BOB ABERNETHY: Sunday, March 8 is International Women's Day, and the spotlight this year is on women's human rights. At the U.S. Capitol this week, a briefing on the plight of women in Afghanistan, living under the Taliban Islamic militia. The Taliban now control most of that country. The congressional session was organized by California Senator Diane Feinstein.DIANNE FEINSTEIN (Senator): The women of Afghanistan have seen their families destroyed by war, are now having their economic life and their fundamental human rights stripped away.
ABERNETHY: The Taliban are the latest rulers in Afghanistan, a nation torn by war for the last 18 years. What's different about the Taliban is that they are religious fundamentalists whose goal is to create what they call "a pure Islamic state." And their interpretation of Islam has led to severe restrictions on women's lives. Maureen Bunyan reports.MAUREEN BUNYAN: For the young women in this family, life will never be the same. They once had professional lives; now they are even afraid to leave home.
NADIA: The Taliban should soften their policies so we can go back to our lives.
BUNYAN: Nadia was a lawyer. Now she is among the thousands of women in Kabul forced to stop working since the Taliban began imposing their fundamentalist religion. They want a pure Islamic society in which men and women are forbidden to touch or even be in the same room unless they are related.
Unidentified Woman: I wanted my children to be educated, to help their society, their people, and their family. I don't want them to be illiterate and stay at home.JAN GOODWIN (Author): Education for women has been banned; employment for women has been banned.
BUNYAN: Jan Goodwin, an author who recently visited Kabul, says women there have borne the brunt of the Taliban's edicts.
Ms. GOODWIN: Any kind of form of pleasure has been banned, make-up for women has been banned, nail varnish has been banned, they may not cut their hair short, they may not go barefooted, they may not wear white socks.
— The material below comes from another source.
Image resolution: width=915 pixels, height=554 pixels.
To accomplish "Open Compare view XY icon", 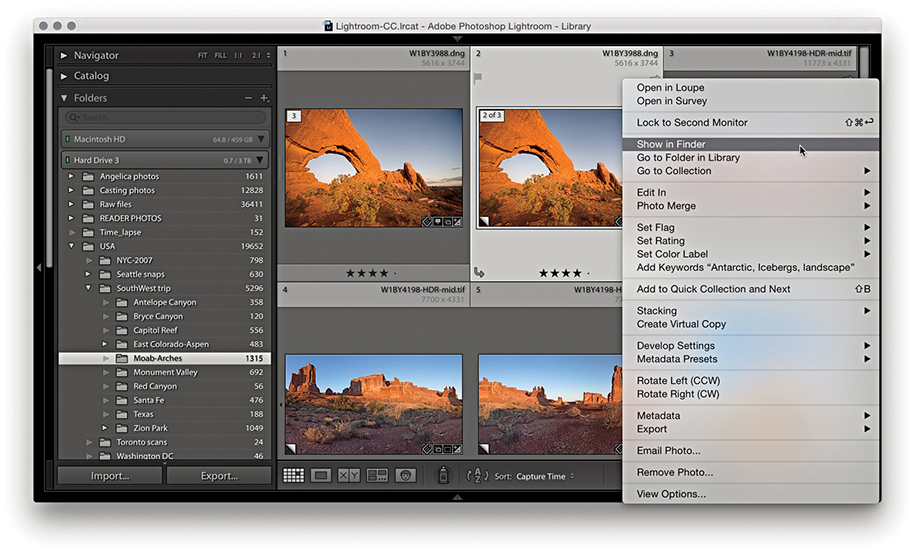I will [349, 476].
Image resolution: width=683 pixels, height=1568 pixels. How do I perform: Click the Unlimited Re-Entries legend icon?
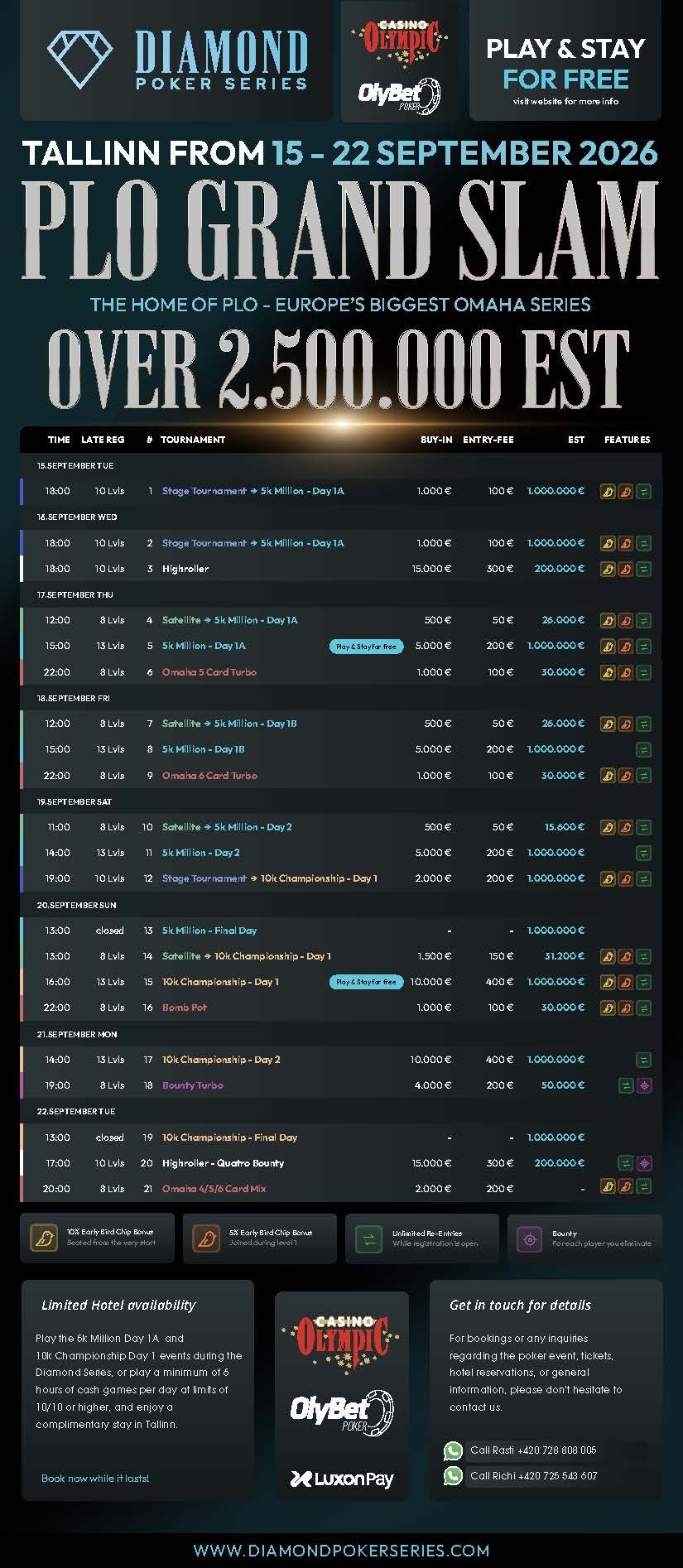pos(368,1239)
BUNYAN: When Taliban fighters swept into the capital of Kabul, they enforced their ultra-orthodox views with a vengeance. They burned books and films and banned music in a campaign to wipe out what they see as western decadence. It's part religious zeal and part backlash against years of Soviet occupation and foreign-backed war. Many of the Taliban fighters were young war orphans from the Afghan countryside, who learned their Islam at fundamentalist religious schools in Pakistan. Now they're in charge, out on the streets, interpreting Islam at the point of a gun.
SULAYMAN NYANG (Professor, Howard University): They want to rearrange everyone's society in their own image. And this is where most of us see them as a return to medieval understanding of Islam.BUNYAN: Women can no longer leave home unless they wear traditional dress, a head-to-toe covering called the chadori.
SIMA WALLI (Refugee Women in Development): Many women have been beaten violently on the streets. Many women have been imprisoned just for -- simply for not wearing the chadori.
BUNYAN: It's here, at this office called the Ministry for the Prevention of Vice and Preservation of Virtue, that Taliban edicts are issued, all in the name of Islam, as their U.S. representative explains.
ABDUL HAKEN MUJAHID (Taliban Government Official): It is clearly written in the Qur'an, "These women, they will not show their beauty from those people that are not close to her."



FRANCE DONNAY (UNICEF): We heard about different cases of women who were transferred to a hospital and then couldn't be treated. And some example, for instance, one male provider did perform an emergency operation and then was threatened and beaten.
Mr. MUJAHID: According to Afghan tradition and Islamic teaching, "Woman is a very respected element in our societies."
Imam YAHYA HENDI (Council on American Islamic Religion): In the Qur'an, women have to learn, have to study, have to acquire knowledge, and have to interact. The Qur'an teaches that the Prophet Islam told that, and this is how the Prophet Islam himself lived Islam.
Ms. WALLI: One women was telling me -- this is an older, tribal woman, who was so upset at these policies that she was telling me, "What does this have to do with Islam? I pray five times a day and I continue to pray five times a day, and the fact that I am suffering under the Taliban, I don't have access to enough food, and I don't even have access to the society's resources. Does this have anything to do with Islam?"